The following are the R commands and answers for the questions on the in class handout.
Load the data:
drp<-read.file("/home/emesekennedy/Data/Ch7/drp.txt")
## Reading data with read.table()
Load the aplpack package and create a back-to-back stemplot:
require(aplpack)
## Loading required package: aplpack
## Loading required package: tcltk
## Warning in fun(libname, pkgname): couldn't connect to display ":0"
stem.leaf.backback(subset(drp, group=="Treat")$drp, subset(drp, group=="Control")$drp, style="bare", depths=F)
## _______________________
## 1 | 2: represents 12, leaf unit: 1
## subset(drp, group == "Treat")$drp
## subset(drp, group == "Control")$drp
## _______________________
## | 1 |0
## | 1 |79
## 4| 2 |0
## | 2 |68
## 3| 3 |3
## | 3 |77
## 4333| 4 |12223
## 996| 4 |68
## 432| 5 |34
## 98776| 5 |55
## 21| 6 |02
## 7| 6 |
## 1| 7 |
## | 7 |
## | 8 |
## _______________________
## HI: 85
## n: 21 23
## _______________________
The stemplot indicates that there might be an outlier in the treatment group.
Create histograms, boxplots, and Normal quantile plots for the two samples.
histogram(~drp|group, data=drp)
bwplot(~drp|group, data=drp)
xqqmath(~drp|group, data=drp)
Neither of the data sets is strongly skewed, and there are no extreme outliers. The Normal quantile plot indicates that the distribution of both samples is close to Normal. Thus, it is appropriate to use the t procedures for this data.

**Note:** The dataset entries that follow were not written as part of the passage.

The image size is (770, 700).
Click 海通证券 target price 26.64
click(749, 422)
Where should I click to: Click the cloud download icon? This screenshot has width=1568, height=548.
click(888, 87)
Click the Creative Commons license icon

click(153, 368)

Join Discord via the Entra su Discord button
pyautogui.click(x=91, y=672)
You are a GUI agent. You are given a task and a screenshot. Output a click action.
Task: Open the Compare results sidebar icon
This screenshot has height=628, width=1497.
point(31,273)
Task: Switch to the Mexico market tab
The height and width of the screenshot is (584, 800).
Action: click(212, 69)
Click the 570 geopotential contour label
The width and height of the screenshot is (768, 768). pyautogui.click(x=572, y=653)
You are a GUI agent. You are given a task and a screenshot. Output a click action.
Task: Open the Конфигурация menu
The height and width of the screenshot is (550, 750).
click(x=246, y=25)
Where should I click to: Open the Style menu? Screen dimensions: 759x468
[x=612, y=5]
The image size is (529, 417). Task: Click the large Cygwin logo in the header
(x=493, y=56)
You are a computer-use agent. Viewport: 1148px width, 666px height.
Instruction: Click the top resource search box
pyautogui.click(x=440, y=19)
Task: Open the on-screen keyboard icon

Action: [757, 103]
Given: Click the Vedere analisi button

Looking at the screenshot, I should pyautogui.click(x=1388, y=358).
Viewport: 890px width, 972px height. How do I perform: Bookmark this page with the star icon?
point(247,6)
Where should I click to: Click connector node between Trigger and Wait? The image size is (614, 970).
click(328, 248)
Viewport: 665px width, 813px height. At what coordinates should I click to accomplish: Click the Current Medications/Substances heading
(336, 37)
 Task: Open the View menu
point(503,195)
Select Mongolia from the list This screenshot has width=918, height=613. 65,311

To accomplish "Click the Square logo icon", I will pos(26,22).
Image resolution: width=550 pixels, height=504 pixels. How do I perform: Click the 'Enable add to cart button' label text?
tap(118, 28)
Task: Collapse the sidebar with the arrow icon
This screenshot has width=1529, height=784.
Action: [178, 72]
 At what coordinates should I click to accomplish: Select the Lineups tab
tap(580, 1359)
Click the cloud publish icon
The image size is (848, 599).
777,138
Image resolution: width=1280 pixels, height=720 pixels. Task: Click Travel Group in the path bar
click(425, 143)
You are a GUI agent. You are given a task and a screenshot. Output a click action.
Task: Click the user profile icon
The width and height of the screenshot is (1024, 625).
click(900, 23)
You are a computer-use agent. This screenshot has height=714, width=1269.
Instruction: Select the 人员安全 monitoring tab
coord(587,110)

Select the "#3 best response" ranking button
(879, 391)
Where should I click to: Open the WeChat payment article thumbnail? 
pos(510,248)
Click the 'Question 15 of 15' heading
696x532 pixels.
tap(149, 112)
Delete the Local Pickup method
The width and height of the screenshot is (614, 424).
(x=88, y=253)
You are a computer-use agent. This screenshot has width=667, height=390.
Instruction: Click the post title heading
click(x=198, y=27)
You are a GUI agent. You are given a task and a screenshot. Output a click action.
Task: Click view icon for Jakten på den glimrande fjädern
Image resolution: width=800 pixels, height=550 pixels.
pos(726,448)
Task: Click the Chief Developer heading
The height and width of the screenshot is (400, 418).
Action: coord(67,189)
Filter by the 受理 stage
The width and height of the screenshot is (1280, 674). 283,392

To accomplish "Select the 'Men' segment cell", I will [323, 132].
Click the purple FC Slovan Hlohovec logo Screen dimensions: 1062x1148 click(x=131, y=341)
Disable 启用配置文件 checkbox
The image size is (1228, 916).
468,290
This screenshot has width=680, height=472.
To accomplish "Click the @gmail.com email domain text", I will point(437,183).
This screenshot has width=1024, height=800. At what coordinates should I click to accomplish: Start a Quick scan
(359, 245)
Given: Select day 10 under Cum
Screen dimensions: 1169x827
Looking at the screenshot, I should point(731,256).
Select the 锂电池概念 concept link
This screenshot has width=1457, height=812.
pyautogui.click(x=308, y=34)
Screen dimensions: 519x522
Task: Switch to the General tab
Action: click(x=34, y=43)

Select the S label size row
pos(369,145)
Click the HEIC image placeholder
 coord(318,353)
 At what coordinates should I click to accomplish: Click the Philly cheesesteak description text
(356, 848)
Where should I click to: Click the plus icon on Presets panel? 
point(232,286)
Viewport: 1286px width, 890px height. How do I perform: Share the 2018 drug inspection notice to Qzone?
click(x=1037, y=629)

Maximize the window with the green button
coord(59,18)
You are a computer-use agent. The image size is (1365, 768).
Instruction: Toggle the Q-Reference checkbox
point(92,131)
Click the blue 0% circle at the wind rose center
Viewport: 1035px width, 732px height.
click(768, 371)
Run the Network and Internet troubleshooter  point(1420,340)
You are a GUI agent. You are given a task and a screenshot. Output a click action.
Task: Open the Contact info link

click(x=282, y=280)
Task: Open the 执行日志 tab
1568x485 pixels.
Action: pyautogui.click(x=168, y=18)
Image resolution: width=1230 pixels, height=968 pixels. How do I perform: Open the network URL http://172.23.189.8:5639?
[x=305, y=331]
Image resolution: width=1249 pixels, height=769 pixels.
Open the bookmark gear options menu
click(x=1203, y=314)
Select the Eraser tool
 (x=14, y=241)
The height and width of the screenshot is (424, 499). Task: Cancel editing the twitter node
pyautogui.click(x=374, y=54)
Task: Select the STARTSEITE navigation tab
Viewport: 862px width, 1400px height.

Find the mean and standard deviation for the two samples:
mean(~drp|group, data=drp)
## Control Treat
## 41.52174 51.47619
sd(~drp|group, data=drp)
## Control Treat
## 17.14873 11.00736
\(H_0: \mu_{\text{Treat}}=\mu_{\text{Control}}\) (or \(\mu_{\text{Treat}}-\mu_{\text{Control}}=0\))
\(H_a: \mu_{\text{Treat}}>\mu_{\text{Control}}\) (or \(\mu_{\text{Treat}}-\mu_{\text{Control}}>0\), or \(\mu_{\text{Control}}-\mu_{\text{Treat}}<0\))
Use the t.test command to conduct the test. Note that R Studio uses the difference in the population means (\(\mu_{\text{Group 1}}-\mu_{\text{Group 2}}\)) on the left-hand side of the alternative, where Group 1 is the sample whose category name comes first in the alphabet or the sample whose group number is lower. This means that depending on which variable you use to group your samples by, your alternative might be different.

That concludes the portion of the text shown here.